Quand le département marketing s’en mêle
Quand la commercialisation du smartphone approche, le département communication et marketing peut prendre le relais. Il aura notamment pour mission de préparer la communication autour du lancement : les publicités, le site officiel, mais aussi la conférence d’annonce. C’est aussi ce département qui va devoir nouer des partenariats avec les circuits de distribution pour vendre le smartphone, sur Internet ou en boutique. Enfin, c’est lui qui peut également prévenir en avance certains journalistes triés sur le volet, leur présenter le produit, et fournir des images et la fiche technique.
C’est d’ailleurs à ce moment que sont réalisés les visuels commerciaux du produit, les fameux « rendus presse ». Ici ce sont Evan Blass, connu sous le pseudonyme evleaks, et Roland Quandt, qui sont les spécialistes pour divulguer en avance ces images, et des informations sur les caractéristiques techniques, la disponibilité, le prix ou même le nom commercial du produit.

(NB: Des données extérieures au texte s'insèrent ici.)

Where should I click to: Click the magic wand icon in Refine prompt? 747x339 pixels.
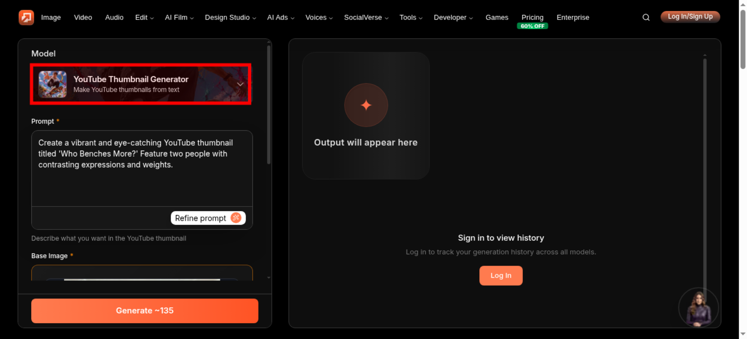click(x=236, y=218)
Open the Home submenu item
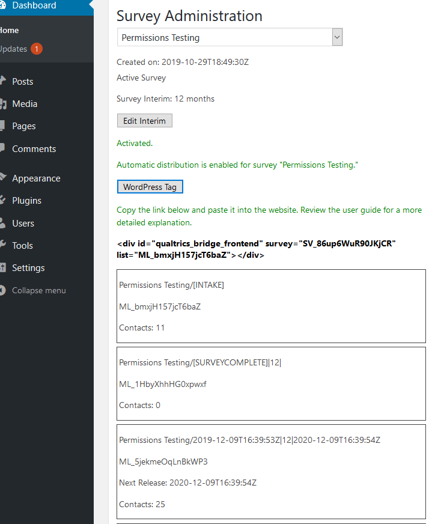Viewport: 429px width, 524px height. pyautogui.click(x=10, y=30)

- Niveau de fiabilité : très élevé, le smartphone est déjà entré en fabrication de masse, il n’y a presque plus de place à l’erreur, et les sources des fuites proviennent des dernières étapes de conception avant l’annonce.
- Exemples : les visuels presse des Galaxy S10 et Galaxy S10+. La publication en avance des fiches produits du Google Pixel 3. La publication sur une page web du site d’Apple des images de l’iPhone XS.
Plus on est de fous, plus on fait des erreurs
C’est dans ces derniers moments avant la commercialisation du produit qu’un maximum de personnes est dans le secret. C’est donc à ce moment que les fuites, ou les erreurs ont le plus de chances d’arriver. C’est logique, plus de personnes sont au courant, plus il y a de probabilité pour que l’une d’entre elles vende la mèche.
De même, les probabilités d’erreur augmentent. Les erreurs peuvent arriver tous les jours dans n’importe quel métier. La publication d’une fiche produit ou d’un article parce qu’on s’est trompé d’un jour en programmant la publication. La diffusion par erreur d’une publicité, ou la validation d’une mise à jour d’application dont on avait oublié qu’elle contenait des informations sur les nouveaux produits. Tout cela peut facilement arriver.
Pour empêcher les fuites : prendre le problème à l’envers
Pour les grandes marques, la diffusion de ces fuites et de ces rumeurs est un vrai problème. Bien sûr, les rumeurs qui alimentent les sites d’informations font parler des marques.
Cependant, il faut comprendre que ces fuites peuvent donner la puce à l’oreille concernant le design d’un produit et la stratégie interne d’une entreprise. Il est évident que les fuites concernant l’iPhone X ont permis l’émergence rapide de clones, en quelques mois seulement.
Companies like Apple and Samsung don't do controlled leaks, and would not do them, both because they have the blogging community to do it for them anyway, but more pointedly, because they don't want other OEMs getting a head start on copying features and designs. https://t.co/kBm7ee6rJn
— Evan Blass (@evleaks) February 18, 2019
Garder la surprise
Plus généralement, l’annonce surprise d’un produit a toujours un impact beaucoup plus fort en termes de communication, que s’il a fait l’objet de nombreuses fuites.
Il n’y a rien de plus ennuyeux que les conférences dont on pense savoir tout à l’avance. Pour réussir un coup d’éclat, certaines marques ont trouvées une solution. L’annonce, et la présentation au moins partielle du produit, a lieu bien avant sa commercialisation et, même la mise en production. Ainsi, la marque peut court-circuiter tout le parcours que nous avons détaillé dans ce dossier.
Exemples : L’annonce surprise des premières Microsoft Surface ou le teaser de l’iMac Pro par Apple, ci-dessus.